Born in Pittsburgh into a poor immigrant family, Warhol grew up during the Depression but found solace at the three local cinemas in his neighbourhood, according to Huxley.
“He went every weekend with his brothers. I think that seeing the Hollywood stars, the costumes, the settings, the glamour, the happy life – I think that really motivated him.”
Also, his family – devout Byzantine Catholics – attended a church that had an iconostasis: a large screen in front of the alter that typically features large, gilt paintings of religious figures,she added.
“He would go to church every Sunday and he would see these images of the saints with golden backgrounds, larger than life…I think a lot of that influenced him.”

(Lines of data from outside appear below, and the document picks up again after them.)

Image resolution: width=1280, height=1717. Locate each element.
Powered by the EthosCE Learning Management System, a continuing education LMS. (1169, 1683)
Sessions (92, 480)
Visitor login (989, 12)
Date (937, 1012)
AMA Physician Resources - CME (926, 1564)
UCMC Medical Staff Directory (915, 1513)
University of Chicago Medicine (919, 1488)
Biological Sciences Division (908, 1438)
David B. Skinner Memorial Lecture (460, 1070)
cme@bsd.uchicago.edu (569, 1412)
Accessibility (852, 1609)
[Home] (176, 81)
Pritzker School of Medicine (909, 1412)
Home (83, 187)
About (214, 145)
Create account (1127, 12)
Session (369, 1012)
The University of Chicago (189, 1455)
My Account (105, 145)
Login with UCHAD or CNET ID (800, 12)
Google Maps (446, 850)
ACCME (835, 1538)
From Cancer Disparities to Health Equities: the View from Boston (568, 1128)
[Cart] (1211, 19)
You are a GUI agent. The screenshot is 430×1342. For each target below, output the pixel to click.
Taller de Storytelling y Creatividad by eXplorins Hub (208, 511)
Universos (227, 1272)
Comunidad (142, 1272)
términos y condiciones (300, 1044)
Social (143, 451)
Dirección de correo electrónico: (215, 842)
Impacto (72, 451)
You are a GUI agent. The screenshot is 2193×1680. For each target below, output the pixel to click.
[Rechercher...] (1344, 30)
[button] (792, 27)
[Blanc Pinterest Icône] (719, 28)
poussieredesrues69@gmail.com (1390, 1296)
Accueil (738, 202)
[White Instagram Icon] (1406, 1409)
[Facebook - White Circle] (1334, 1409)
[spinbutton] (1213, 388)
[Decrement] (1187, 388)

Later, as his own celebrity grew, he turned his lens on others – redefining fame, including with his vast Screen Tests series of black and white videos. He saw the single-reel, less than three minute videos as “living portraits” of individuals, both famous and anonymous, who visited his studio, dubbed The Factory.
One interactive element of the TIFF exhibition offers a contemporary take on this notable video series: a modernized recreation of Warhol’s beloved Bolex camera set up in the Lightbox atrium, will capture participating attendees in their own Screen Test video.
Visitors can also take a big step into Warhol’s world at the exhibit, which features a recreation of The Factory in 1964, complete with era-authentic furnishings and decorations as well as screens showing original Screen Test videos of Warhol muse Edie Sedgwick and others.
TIFF is also offering a host of related programming, including:
A movie series highlighting top films starring two of Warhol’s most famous celebrity muses: Elizabeth Taylor and Marilyn Monroe.
Nothing Special: Andy Warhol’s Star System, a series of films Warhol created during the heyday of the Factory, between 1963 and 1958.
Roundtable discussions and talks featuring Warhol Museum director Eric Shiner and exhibition curator Jon Davies
In Love with the Stars, a sidebar exhibition featuring fan artwork, rare Hollywood snapshots and red carpet and party images.
A sidebar exhibit of work by contemporary artists inspired by Warhol, his influences and his ideas.
Andy Warhol: Stars of the Silver Screen opens Friday at TIFF BELL Lightbox and runs until Jan. 24, 2016.